Wednesday, April 6, 2022

Mendacious New York Times' warning about Censorship

 https://rwmalonemd.substack.com/p/mendacious-new-york-times-warning

Guest Editorial

In a bold but clearly disingenuous statement from its famed Editorial Board, “a group of opinion journalists whose views are informed by expertise, research, debate, and certain longstanding values,” the New York Times issued a cautionary statement:

“For all the tolerance and enlightenment that modern society claims, Americans are losing hold of a fundamental right as citizens of a free country: the right to speak their minds and voice their opinions in public without fear of being shamed or shunned.”

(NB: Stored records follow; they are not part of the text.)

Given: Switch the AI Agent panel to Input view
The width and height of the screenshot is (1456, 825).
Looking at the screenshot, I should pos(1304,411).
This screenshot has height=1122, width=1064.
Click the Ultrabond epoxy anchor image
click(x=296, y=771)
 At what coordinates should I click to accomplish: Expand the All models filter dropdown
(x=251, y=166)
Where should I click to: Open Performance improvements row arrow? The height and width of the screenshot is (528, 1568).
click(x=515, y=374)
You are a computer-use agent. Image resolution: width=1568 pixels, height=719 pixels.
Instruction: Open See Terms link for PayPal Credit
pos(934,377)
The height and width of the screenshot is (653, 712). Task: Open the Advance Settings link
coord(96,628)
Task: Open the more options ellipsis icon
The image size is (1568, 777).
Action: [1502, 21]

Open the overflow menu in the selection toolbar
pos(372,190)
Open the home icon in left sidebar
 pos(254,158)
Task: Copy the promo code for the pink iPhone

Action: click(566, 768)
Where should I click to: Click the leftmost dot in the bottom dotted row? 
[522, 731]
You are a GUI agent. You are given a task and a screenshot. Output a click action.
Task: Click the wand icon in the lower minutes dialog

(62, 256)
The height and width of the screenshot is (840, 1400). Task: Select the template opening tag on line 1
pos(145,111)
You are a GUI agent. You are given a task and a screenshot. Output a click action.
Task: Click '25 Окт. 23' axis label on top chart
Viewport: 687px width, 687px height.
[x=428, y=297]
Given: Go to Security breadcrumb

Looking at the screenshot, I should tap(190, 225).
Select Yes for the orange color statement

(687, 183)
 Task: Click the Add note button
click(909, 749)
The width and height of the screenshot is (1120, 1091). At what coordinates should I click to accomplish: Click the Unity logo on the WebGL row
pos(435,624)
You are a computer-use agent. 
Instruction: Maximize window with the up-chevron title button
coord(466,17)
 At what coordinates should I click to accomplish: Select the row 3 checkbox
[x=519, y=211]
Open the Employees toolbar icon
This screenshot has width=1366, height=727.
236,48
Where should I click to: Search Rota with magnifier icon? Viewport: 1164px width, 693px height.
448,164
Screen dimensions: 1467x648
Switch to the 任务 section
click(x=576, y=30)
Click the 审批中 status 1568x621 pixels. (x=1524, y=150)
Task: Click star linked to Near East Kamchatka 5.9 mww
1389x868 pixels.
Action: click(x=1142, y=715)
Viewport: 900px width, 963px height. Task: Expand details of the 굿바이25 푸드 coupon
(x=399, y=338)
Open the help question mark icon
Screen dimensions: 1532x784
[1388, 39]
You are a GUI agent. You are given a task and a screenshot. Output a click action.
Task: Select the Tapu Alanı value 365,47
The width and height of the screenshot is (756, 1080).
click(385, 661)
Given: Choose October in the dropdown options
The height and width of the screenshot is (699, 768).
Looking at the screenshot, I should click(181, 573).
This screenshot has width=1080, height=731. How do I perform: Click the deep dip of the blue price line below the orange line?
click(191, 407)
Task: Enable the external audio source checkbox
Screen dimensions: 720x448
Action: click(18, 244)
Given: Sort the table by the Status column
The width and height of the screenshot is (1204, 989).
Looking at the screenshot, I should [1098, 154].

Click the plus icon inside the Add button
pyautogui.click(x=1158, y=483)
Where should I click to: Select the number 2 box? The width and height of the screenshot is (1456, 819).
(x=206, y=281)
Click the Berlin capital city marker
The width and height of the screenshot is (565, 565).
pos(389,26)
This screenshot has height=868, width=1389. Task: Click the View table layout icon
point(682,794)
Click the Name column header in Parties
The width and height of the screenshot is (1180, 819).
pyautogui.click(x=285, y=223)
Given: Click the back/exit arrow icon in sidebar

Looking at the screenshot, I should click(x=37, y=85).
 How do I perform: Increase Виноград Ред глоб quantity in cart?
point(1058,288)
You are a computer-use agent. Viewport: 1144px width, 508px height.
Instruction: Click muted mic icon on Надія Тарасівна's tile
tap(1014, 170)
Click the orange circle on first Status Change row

The Editorial Board pounded the point home:

“People should be able to put forward viewpoints, ask questions and make mistakes, and take unpopular but good-faith positions on issues that society is still working through—all without fearing cancellation…Freedom of speech requires not just a commitment to openness and tolerance in the abstract. It demands conscientiousness…We believe it isn’t enough for Americans to just believe in the rights of others to speak freely; they should also find ways to actively support and protect those rights.”

Of course, the New York Times should be teaching by example. In fact, it has not supported free speech, protected the First Amendment, or allowed honest debate. It has not allowed competing perspectives about the most important issues of the day. It has been a mouthpiece for greedy corporations and corrupt government officials.

In support of their interests, and at the expense of those of American citizens, it censored The Real Anthony Fauci by Robert F. Kennedy Jr. in every conceivable way. It ranked the book #7 on its non-fiction bestseller list even though Kennedy’s book outsold any other book in America that week by thousands of copies. Then it refused to allow Skyhorse Publishing to place an advertisement for the book because it’s censorship division, ironically called “Standards Management,” decided that the book itself constituted misinformation, despite their stated policy that “Standards” only looks into whether an ad itself is “non-defamatory and accurate.”

The New York Times followed up with a scathing hit piece targeting Kennedy as “a leading voice in the campaign to discredit coronavirus vaccines and other measures being advanced by the Biden White House to battle a pandemic that was…killing close to 1,900 people a day.” It accused him of circulating “false information,” without indicating what that information is or explaining why it’s false, and of comparing the government pandemic response to the Holocaust, even though he clearly didn’t do that.

Finally, they refused to review The Real Anthony Fauci or so much as comment on its historic grassroots success, even though it’s become a cult classic, selling over 1,000,000 copies, and launching a worldwide movement against government corruption and corporate greed.

“Despite all the lying, or maybe in reaction to it,” Tucker Carlson wrote, “Robert F. Kennedy Jr. is becoming a legitimate folk hero.”

He is a folk hero because he stood up, grabbed a bullhorn, and spoke truth to power. He’s risked everything and lost a lot. He’s realized that you either care about justice or you care about personal consequences. And for him there have been many.

After suppressing freedom of speech for two years, after defending a specific, myopic and harmful narrative, the Editorial Board of the New York Times decided it was the perfect time to take a strong stance against censorship and cancel culture.